If you enjoyed this Leonor Falcón interview, and would like to find out more about her music, visit her official website. She is also on Instagram, and Facebook.

Over the course of her career, Leonor Falcón has worked with a wide range of artists, including Kiesza and Joanna Wallfisch.

[Read our Kiesza interview]
[Read our Joanna Wallfisch interview]



When did you first start getting interested in musical improvisation?  

I first got interested in more traditional jazz improvisation as a child / pre-teen, because of records that I’d find in my family’s collection. I got obsessed with the style and took every opportunity I had growing up to learn about this and apply it to my instrument.

Later as an adult, once I moved to New York, I started going to Karl Berger’s Improvisers Orchestra at the Jazz Gallery and this music blew my mind. I asked him if I could join the orchestra and that’s how I started getting into free improvisation. I met a lot of musicians there that I had the opportunity to talk to, learn from, and eventually play in their own projects, and that nurtured me so much.

Sana also joined the ensemble, we were already Queens College colleagues and hung out a lot. But I think it is safe to say that Karl was a huge influence on both of us. Our idea of creating Peach & Tomato came when we were at one of his workshops.

Which artists, approaches, albums or performances involving prominent use of improvisation captured your imagination in the beginning?

As I mentioned before, watching the Karl Berger’s CIO was a trip for me. It was my first big influence on improvisation.

Other artists that captured me in the beginning and still do so now are Bill Frisell, Mat Maneri, Craig Taborn, Sara Serpa, Jen Shyu, Lee Konitz, Cecile McLorin Salvant.

What, would you say, are the key ideas behind your approach to improvisation?

What I love about improvisation is the interaction with others. The listening part is my favorite, like picking my colleague’s brain’s sound.

The more I know the person I’m playing with and the more I feel comfortable at a personal level with them the better I can complement their sound or what they are proposing at the moment.

Deep listening, as well as feeling respected at a personal and musical level. Those are the two key ideas that come to mind for me to feel at ease in an improv situation. If these two things are not happening, music cannot flow for me.

Do you see yourself as part of a tradition or historic lineage?

I’ve never thought of it like that at all (me being a part of a tradition or historic lineage). But I guess you end up being part of the tradition that influences you the most. The problem is I feel a bit like an outcast in that I’ve been influenced by many different styles that I love.
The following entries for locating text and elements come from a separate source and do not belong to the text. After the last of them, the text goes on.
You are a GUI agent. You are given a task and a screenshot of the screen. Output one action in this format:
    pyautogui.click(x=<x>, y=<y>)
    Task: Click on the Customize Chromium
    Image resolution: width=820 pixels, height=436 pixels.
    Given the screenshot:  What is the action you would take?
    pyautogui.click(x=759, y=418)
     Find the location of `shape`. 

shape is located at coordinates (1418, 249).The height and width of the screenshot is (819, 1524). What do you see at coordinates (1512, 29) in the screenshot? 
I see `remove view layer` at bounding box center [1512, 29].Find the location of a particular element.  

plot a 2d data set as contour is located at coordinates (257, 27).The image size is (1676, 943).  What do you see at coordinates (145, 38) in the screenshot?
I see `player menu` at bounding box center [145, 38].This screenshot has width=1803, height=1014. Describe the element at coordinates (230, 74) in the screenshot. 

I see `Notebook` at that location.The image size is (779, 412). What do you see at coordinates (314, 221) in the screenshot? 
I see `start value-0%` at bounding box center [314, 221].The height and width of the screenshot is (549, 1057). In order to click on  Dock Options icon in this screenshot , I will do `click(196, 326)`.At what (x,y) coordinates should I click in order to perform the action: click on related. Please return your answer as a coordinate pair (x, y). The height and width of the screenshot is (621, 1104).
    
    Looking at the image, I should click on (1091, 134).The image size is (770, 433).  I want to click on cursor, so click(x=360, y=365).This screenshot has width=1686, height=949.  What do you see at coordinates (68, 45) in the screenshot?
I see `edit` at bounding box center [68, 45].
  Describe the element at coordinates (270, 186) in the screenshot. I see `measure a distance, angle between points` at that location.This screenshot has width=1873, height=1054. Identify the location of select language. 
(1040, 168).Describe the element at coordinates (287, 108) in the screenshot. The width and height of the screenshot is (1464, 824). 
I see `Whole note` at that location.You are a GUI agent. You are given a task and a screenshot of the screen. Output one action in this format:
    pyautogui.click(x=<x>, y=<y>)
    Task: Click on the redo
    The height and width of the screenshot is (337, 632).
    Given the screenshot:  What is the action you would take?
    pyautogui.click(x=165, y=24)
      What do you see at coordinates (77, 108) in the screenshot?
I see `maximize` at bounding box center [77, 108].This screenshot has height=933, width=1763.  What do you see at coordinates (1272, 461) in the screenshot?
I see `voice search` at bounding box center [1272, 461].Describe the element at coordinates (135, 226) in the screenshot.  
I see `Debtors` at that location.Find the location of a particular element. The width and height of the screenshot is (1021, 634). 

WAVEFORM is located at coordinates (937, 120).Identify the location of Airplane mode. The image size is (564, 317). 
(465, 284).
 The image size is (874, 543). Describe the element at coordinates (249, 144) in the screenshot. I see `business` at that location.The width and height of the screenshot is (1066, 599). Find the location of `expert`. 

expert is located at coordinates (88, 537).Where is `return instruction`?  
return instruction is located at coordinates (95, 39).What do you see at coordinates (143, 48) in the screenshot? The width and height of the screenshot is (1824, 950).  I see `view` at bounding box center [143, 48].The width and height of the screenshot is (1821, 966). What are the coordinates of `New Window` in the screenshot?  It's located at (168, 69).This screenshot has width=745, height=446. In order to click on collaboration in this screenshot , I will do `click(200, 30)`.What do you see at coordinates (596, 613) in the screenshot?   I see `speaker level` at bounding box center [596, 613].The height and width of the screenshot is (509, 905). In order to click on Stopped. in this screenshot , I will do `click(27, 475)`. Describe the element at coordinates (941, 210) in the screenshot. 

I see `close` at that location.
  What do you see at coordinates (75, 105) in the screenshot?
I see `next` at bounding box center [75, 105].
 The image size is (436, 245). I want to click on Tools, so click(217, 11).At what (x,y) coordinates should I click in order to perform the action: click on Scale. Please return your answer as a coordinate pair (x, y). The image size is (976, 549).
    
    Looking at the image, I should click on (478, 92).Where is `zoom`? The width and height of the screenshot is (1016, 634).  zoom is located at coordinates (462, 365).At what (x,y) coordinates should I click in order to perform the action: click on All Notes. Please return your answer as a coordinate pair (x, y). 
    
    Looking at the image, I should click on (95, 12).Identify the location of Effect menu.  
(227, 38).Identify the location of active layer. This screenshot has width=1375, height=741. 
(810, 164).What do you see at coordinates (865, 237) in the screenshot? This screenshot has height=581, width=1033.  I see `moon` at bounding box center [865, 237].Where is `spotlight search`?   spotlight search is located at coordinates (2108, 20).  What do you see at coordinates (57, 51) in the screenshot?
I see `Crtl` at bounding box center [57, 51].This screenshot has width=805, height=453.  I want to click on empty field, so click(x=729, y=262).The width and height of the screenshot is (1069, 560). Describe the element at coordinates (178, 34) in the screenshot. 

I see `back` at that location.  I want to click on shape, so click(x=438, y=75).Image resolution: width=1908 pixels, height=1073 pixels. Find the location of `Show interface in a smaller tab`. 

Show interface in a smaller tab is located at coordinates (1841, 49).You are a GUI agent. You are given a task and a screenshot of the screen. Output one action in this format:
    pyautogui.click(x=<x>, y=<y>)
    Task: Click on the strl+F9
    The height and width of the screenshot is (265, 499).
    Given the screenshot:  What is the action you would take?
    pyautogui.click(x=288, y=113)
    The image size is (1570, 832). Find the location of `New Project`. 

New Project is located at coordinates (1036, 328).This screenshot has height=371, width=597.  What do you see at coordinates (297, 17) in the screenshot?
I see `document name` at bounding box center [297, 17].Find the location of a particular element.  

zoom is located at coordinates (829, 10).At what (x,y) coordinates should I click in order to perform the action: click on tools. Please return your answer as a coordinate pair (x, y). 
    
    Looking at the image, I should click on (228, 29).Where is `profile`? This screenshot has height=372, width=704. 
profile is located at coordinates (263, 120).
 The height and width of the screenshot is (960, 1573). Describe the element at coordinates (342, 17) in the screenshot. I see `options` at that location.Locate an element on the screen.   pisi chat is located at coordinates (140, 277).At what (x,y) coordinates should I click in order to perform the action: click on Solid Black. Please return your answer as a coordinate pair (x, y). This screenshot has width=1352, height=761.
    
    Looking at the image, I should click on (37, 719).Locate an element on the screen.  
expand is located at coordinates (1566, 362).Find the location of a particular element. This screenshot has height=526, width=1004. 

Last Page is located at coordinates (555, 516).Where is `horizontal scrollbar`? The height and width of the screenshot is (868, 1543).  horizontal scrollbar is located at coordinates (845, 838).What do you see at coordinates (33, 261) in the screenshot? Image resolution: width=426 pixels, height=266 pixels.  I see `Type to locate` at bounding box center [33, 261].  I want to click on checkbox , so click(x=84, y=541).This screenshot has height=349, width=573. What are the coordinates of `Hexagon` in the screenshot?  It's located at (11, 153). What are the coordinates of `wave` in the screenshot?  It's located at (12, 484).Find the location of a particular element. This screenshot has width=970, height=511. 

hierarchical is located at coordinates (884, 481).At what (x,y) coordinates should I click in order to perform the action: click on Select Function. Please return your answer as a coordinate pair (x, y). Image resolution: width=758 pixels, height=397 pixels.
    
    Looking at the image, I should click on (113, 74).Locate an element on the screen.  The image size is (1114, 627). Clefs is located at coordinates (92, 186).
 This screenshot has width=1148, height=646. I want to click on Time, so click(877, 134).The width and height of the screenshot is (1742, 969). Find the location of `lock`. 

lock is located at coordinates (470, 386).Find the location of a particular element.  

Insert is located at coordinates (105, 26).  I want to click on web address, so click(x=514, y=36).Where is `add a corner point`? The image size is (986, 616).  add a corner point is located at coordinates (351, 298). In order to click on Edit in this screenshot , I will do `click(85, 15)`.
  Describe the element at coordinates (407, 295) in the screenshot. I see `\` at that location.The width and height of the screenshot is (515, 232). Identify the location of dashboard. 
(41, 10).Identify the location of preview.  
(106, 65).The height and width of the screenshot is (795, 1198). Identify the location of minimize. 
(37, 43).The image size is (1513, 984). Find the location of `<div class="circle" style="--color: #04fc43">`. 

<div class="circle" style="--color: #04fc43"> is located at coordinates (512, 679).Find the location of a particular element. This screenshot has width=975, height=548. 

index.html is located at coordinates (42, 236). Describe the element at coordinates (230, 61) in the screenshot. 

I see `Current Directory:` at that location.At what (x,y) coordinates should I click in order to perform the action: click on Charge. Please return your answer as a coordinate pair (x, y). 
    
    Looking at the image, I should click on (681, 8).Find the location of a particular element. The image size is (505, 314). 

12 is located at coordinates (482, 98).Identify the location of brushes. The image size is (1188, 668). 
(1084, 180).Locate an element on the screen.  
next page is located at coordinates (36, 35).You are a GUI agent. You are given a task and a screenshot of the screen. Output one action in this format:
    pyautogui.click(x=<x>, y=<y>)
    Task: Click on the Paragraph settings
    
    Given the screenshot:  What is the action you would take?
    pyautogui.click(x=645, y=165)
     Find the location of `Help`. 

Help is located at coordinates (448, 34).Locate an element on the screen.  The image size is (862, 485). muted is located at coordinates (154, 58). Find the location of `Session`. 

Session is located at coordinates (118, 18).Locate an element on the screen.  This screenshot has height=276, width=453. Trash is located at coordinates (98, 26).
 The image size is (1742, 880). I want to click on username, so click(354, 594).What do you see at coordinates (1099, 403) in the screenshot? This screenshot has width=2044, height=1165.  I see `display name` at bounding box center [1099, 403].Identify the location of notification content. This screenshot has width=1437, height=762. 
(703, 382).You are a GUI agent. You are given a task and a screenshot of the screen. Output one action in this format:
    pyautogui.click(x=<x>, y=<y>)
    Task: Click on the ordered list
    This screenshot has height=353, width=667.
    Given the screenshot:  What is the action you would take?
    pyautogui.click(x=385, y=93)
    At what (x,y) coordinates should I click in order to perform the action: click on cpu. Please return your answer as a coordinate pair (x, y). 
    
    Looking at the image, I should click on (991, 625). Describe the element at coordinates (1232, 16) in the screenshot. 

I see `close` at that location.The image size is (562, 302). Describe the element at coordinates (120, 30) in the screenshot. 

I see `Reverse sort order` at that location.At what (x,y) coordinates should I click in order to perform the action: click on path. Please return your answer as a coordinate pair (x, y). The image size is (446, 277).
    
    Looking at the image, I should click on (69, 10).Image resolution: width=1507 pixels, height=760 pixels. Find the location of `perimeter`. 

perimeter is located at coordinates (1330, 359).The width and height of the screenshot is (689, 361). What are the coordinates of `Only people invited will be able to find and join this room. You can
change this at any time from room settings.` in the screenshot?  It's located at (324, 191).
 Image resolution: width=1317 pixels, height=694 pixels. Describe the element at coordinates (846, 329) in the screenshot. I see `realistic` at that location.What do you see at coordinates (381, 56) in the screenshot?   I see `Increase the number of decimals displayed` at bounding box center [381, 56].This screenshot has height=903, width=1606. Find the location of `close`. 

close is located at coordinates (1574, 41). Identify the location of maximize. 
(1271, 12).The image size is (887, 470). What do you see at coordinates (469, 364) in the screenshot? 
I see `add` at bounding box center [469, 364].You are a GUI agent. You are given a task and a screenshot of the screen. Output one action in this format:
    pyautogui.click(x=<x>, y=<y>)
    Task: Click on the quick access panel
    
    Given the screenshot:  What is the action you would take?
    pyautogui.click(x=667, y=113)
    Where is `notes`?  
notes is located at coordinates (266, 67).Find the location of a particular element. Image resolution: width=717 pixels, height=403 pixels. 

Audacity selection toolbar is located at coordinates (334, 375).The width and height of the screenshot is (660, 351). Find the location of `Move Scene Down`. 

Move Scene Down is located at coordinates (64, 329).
I love rock, I think this genre has influenced me and I’ve been able to channel that when working with my band CHAMA. The three of us: Juanma Trujillo, Arturo García, and myself have been longtime lovers of rock and our compositions reflect that as well as our jazz influences, all of that through a very free improvisational approach.



I also love classical and contemporary music, and I think that is reflected a bit in Peach & Tomato: In “Etude 1” and “Etude 2” I was trying to imitate the Bartok violin duets’ style, or when we decided to take Prokofiev’s two violin sonata and dissect it, version it, and play around with it.

What was your own learning curve / creative development like when it comes to improvisation - what were the challenges and breakthroughs?

In the very beginning, the biggest challenge was of course to just free myself. I’m classically trained (very much so) and started finally getting into improvisation when I was 25. When you are trained in this discipline -classical-, with very strict mentors and such a heavy structure around this music it can be very difficult to trust yourself to get out of that and create your own thing, think outside the box, and feel comfortable with that.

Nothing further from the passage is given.